Passage shown
☆ ☆ ☆ ☆
The sample was collected from a gold mine tailing Karamy, Xinjiang China. This sample having As concentration > 200 mg kg−1. Five gram sample was inoculated into a 50 mL of the Erlenmeyer flask containing sucrose minimal salt low phosphate (SLP) medium, which was prepared as follows: Sucrose (1%), (NH4)2SO4 (0.1%), K2HPO4 (0.5%); MgSO4 (0.05%), NaCl (0.01%), yeast extract (0.05%) to enrich bacterial populations. Flasks were incubated at 30°C for 24 h on a rotary shaker for proper oxygen uptake. After incubation enrichment cultures were serially diluted, and a cell suspension was spread onto SLP plates (plates were prepared using 1.5% agar) supplemented with 200 mg L−1 of As (III) to obtain resistant colonies. Different bacterial colonies were obtained and purified by repeated sub culturing on SLP agar medium containing 200 mg L−1 As (III), the purified strain was selected and designated as XS1 to XS12. Further As (III) oxidizing ability tested by using silver nitrate (AgNO3) screening method according to Simeonova et al. [9] and XS2 was used for further investigation and As transformation.
☆ ☆ ☆ ☆
Items in a dataset

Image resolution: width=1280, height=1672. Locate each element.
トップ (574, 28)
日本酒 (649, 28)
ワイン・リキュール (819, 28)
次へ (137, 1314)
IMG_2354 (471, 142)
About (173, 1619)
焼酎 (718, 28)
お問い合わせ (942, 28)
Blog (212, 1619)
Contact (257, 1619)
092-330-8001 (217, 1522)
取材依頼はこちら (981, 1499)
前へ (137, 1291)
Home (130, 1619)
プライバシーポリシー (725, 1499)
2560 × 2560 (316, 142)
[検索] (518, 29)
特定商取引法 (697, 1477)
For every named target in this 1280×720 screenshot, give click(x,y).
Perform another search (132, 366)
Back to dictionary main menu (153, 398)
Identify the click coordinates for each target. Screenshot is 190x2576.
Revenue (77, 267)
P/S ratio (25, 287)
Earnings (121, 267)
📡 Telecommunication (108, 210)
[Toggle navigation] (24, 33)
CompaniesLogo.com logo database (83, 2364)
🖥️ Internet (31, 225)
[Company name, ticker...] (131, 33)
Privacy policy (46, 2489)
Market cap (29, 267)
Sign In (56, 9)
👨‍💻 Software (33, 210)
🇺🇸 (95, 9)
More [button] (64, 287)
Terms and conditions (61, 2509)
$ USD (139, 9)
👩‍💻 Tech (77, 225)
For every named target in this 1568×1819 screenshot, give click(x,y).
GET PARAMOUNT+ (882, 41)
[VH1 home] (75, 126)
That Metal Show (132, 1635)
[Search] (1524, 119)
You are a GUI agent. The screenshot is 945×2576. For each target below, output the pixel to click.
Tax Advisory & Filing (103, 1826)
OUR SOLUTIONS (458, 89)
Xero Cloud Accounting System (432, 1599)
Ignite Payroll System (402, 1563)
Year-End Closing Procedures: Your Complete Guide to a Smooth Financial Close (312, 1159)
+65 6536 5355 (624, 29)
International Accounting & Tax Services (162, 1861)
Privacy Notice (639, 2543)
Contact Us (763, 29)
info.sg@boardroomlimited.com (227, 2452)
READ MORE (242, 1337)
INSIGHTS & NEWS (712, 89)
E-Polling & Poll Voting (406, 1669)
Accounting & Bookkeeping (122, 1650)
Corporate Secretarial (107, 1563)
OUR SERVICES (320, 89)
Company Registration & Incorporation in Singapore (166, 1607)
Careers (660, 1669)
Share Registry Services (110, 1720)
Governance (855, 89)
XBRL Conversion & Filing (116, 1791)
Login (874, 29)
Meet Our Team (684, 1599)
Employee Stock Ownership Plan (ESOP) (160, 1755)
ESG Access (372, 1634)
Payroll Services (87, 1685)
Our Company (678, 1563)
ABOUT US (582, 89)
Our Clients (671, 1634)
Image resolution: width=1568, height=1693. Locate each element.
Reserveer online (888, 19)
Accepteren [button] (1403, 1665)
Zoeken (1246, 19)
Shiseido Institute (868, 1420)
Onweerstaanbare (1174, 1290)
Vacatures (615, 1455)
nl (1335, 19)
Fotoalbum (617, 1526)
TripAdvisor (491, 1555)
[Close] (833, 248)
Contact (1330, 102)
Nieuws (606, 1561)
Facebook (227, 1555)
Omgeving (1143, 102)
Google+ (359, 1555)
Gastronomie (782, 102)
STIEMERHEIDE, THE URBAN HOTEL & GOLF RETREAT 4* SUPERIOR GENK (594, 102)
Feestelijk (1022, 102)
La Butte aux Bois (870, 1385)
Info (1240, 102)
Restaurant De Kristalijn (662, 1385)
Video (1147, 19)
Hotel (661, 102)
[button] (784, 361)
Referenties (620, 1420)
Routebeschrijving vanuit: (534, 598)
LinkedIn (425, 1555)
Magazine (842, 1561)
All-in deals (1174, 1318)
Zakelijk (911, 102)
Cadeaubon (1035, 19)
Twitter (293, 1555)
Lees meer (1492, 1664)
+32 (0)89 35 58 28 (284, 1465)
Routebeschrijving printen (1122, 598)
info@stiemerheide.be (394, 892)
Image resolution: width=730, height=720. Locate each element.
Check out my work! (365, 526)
☆ ☆ ☆ ☆
Instructions
A. List each ingredient of the sucrose minimal salt low phosphate (SLP) medium named in the passage on isolating arsenic-resistant bacteria, together with the percentage given for it.
B. Write a continuation of the passage on isolating arsenic-resistant bacteria, starting right after its final sentence.
You do not need the listing to complete the tasks.

Answers by item number
A.
Sucrose (1%)
(NH4)2SO4 (0.1%)
K2HPO4 (0.5%)
MgSO4 (0.05%)
NaCl (0.01%)
Yeast extract (0.05%)

B.
To observe the arsenic transformation/oxidizing ability, XS2 were inoculated into 50 mL of growth medium containing 100, 200, 400, 800, 1600, 3200, 6400 mg L−1 of As (III) and incubated at 30°C with 120 rpm shaking. A control experiment conducted using non-inoculated media with As (III), were also incubated under the same conditions. Inoculated and control sample was taken over, the time for measurements of growth and arsenic transformation. Growth was measured using UV/vis spectrophotometer at a wavelength of 600 nm (UNICO-Shanghai, China 2800). Samples were centrifuged, transferred to separate tube and acidified with concentrated HCl to 1% (v/v), for As analysis. Arsenic transformation was measured at the regular interval of time by continuous flow hydride generation atomic fluorescence spectroscopy (AFS-800, Beijing Titan Instrument Co. Ltd. Beijing, China) as described previously by Glaubig and Goldberg [10] and Voth-Beach and Shrader[11]. Further, it was also confirmed using inductively coupled plasma mass spectrometry (ICP-MS) (ELANDRC-II, Perkin Elmer).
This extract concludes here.